The request:
In the material, begin at the line that has "Click the published status badge for de" and stop after the line that has "pyautogui.click(x=344, y=362)". Reproduce only those lines, swapping "published" for "draft" and leaving everything else unchanged.

Data provided:
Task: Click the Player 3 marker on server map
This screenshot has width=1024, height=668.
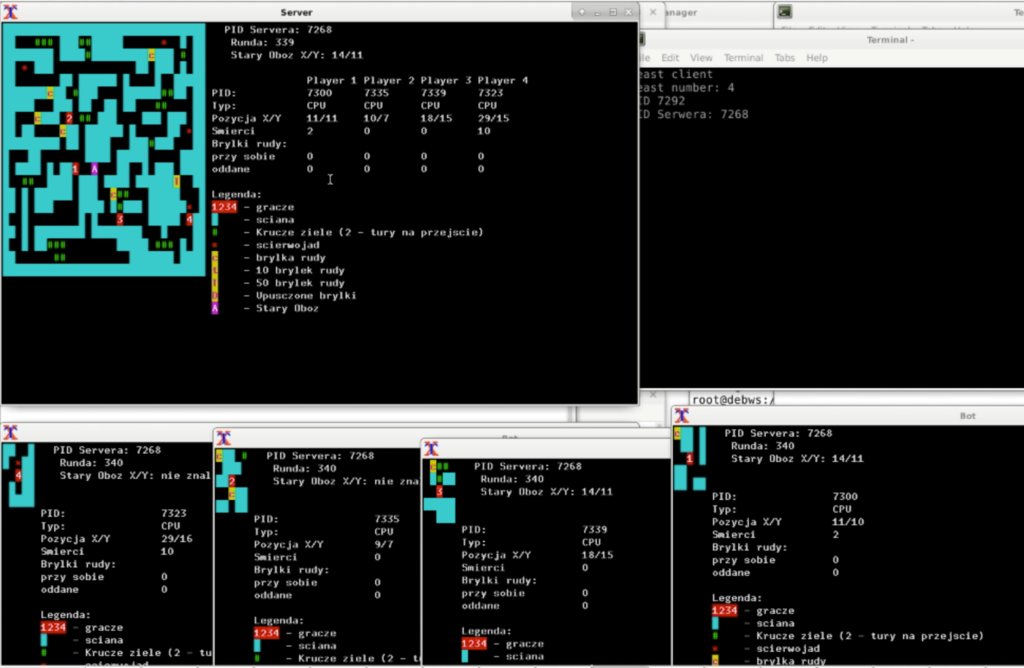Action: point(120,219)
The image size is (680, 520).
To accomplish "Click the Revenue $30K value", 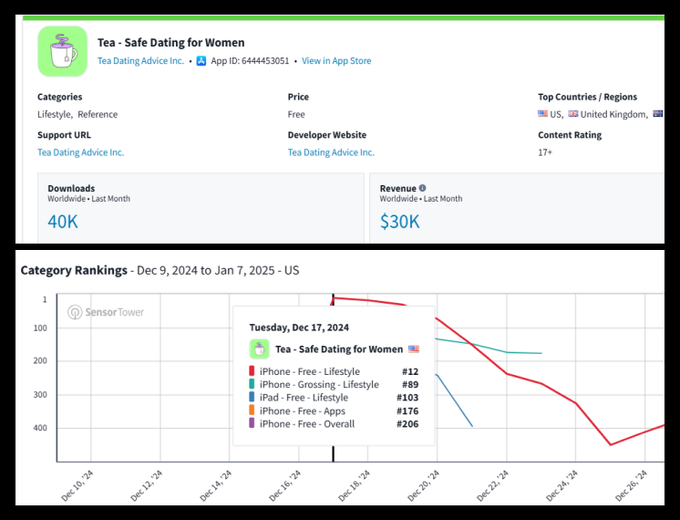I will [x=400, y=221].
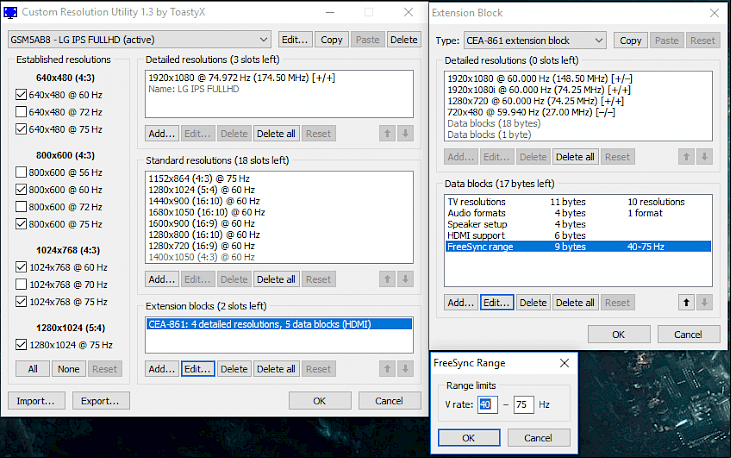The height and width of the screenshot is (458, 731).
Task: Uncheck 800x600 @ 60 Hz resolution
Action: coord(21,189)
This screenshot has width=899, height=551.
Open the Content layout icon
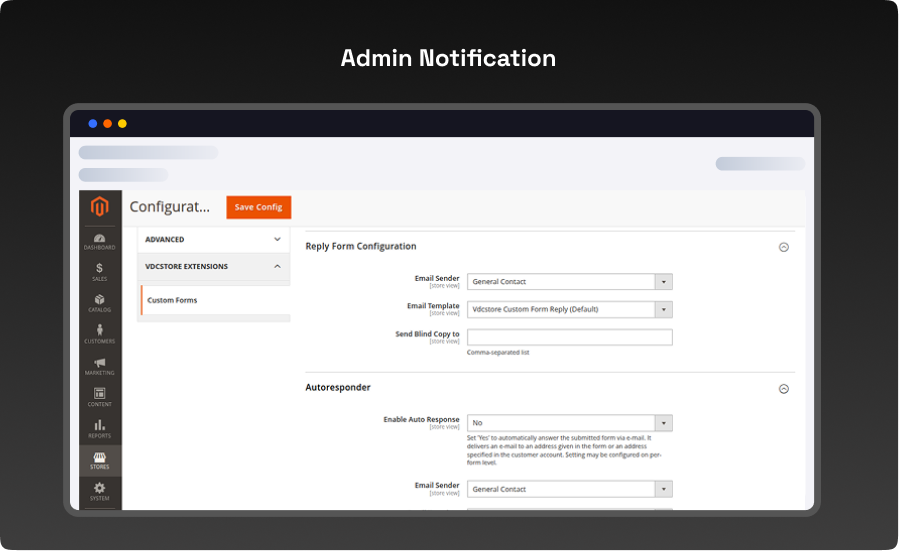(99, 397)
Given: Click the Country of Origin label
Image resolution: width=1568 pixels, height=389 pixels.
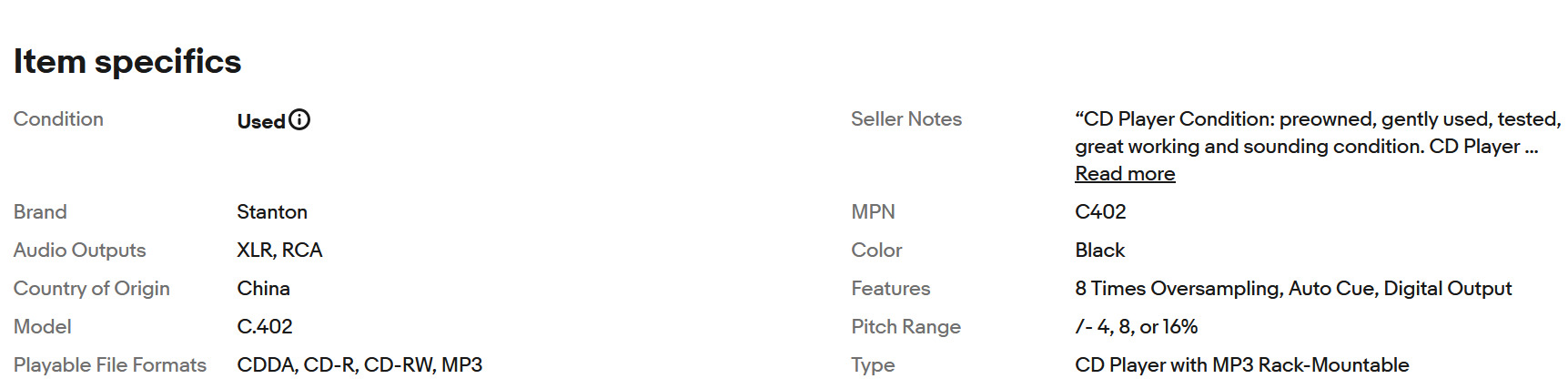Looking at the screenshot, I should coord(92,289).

* * *

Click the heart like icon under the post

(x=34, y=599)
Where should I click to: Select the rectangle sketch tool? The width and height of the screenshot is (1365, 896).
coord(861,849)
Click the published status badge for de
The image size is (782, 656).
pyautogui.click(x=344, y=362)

Written solution:
Click the draft status badge for de
The image size is (782, 656).
pyautogui.click(x=344, y=362)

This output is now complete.